- **Extracted data**
* * * *
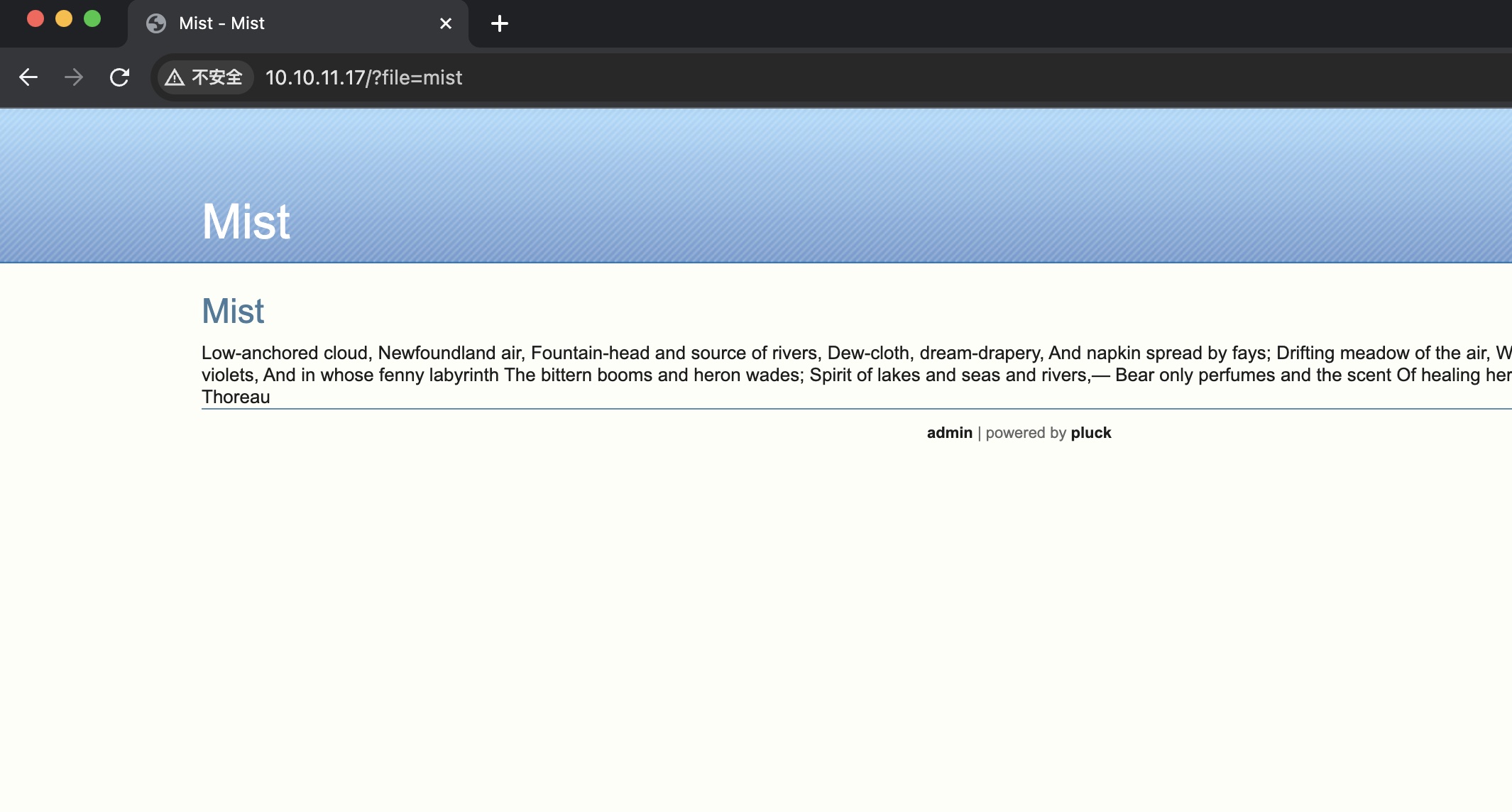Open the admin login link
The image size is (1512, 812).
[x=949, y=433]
* * * *
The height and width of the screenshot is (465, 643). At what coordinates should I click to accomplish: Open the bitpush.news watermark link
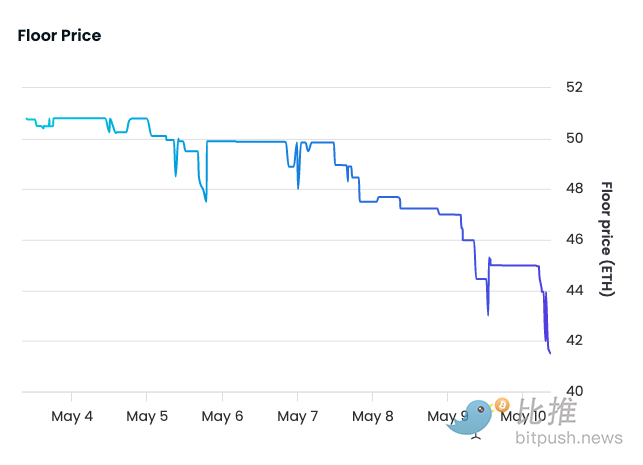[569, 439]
* * * *
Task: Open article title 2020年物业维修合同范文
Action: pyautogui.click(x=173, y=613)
* * * *
- **The task**
Please update everything from the line containing "Open the admin login link" down to the line containing "[x=949, y=433]" by replacing "admin login" with "user login", keeping the rest unchanged. Give back only those lines, without the pictures.

- **Solution**
Open the user login link
The image size is (1512, 812).
[x=949, y=433]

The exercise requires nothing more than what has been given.